O cantor ficou em silêncio, por momentos. Depois disse:
- Não sei, veremos... Suponho, porém, que aquilo que está na forja é melhor do que aquilo que tenho feito. É muito cedo, ainda, porque há pouco tempo que assinei o contrato com o Arnaldo Trindade. Por razões de ordem fisiológica, ou canto ou dedico-me à pesquisa, no campo musical. Precisava, portanto, de um mínimo de profissionalização, de receber um ordenado para apresentar trabalho. Não sei se isso contribuirá para uma perda de qualidade ou se essa perda de qualidade virá a ser motivada pelo meu desconhecimento de música.

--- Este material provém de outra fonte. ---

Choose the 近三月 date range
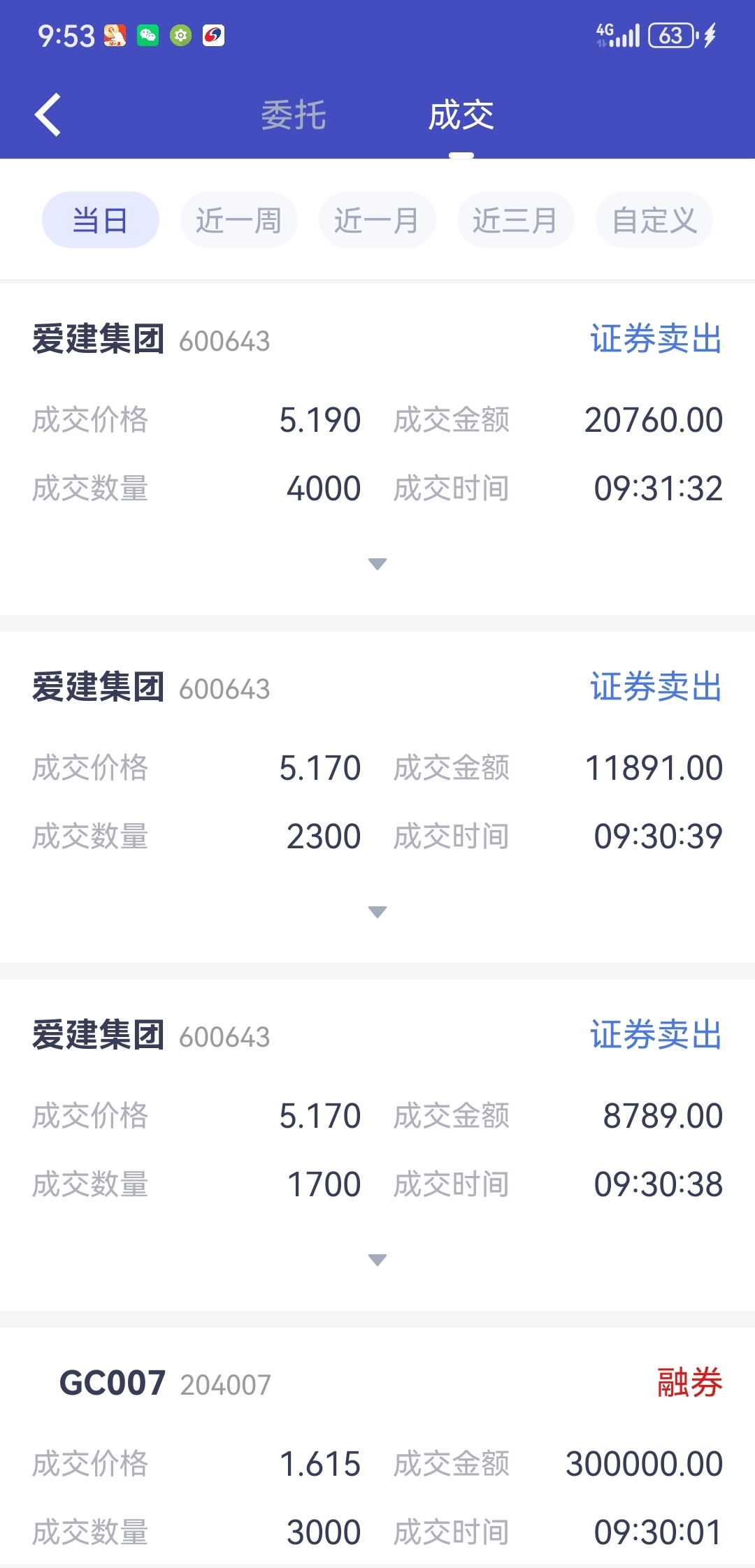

José Afonso afirma que as pessoas fazem uma ideia muito romântica acerca do que seja produzir qualquer coisa que esteja dependente da sensibilidade.
- A canção é um produto como os outros e para que se apresente nas melhores condições é preciso que haja uma certa disponibilidade de tempo que eu não teria se continuasse no ensino, enterrado até às orelhas dentro do magistério e preocupado com outras obrigações parcelares.
A actividade de professor do liceu que desempenhou teve influência na sua música:
- Durante o tempo em que ensinei no ciclo preparatório, conheci um tipo de relações de uma pureza impossível, pelo menos, entre nós, pessoas adultas.
Isso influiu poderosamente na produção de canções representativas como o "Menino de Oiro", o "Menino do Bairro Negro" e "Altos Castelos".
Algumas vezes (assim aconteceu em Moçambique, na Beira) a música serviu-lhe para complementar o ensino. Mas, de um modo geral, os alunos não "exigiam" que ele cantasse. Só por brincadeira.
- De qualquer modo, as próprias relações entre mestres e discípulos, quanto a mim erradas, fazem com que o aluno encare o professor como o "senhor professor", aquele que tem por missão pôr os riscos vermelhos nos pontos e ensinar a matéria. As relações entre o professor e o aluno, dentro de uma aula, no seio da rotina escolar, impedem que o jovem veja o mestre para além dessas limitações. No meu caso, não pude ultrapassar a situação, talvez por impotência ou deficiência de formação profissional... - diz-nos José Afonso.
Os operários, mais do que qualquer outro grupo, com o seu agudo sentido de fraternidade, exerceram, igualmente, uma influência sensível no cantor. Ele explica:
- Não foram particularmente estimulantes, no aspecto da criação. Se eu não tivesse convivido com operários, ver-me-ia obrigado a pôr em questão a função daquilo que canto. Acontece que a culpa não é dos operários mas, sim, minha. Não procuro iludir a minha origem burguesa, a minha experiência de estudante, embora esta tenha sido relativamente larga, devido a factores mais ou menos acidentais, como a possibilidade de estabelecer contacto com pessoas situadas fora do âmbito universitário.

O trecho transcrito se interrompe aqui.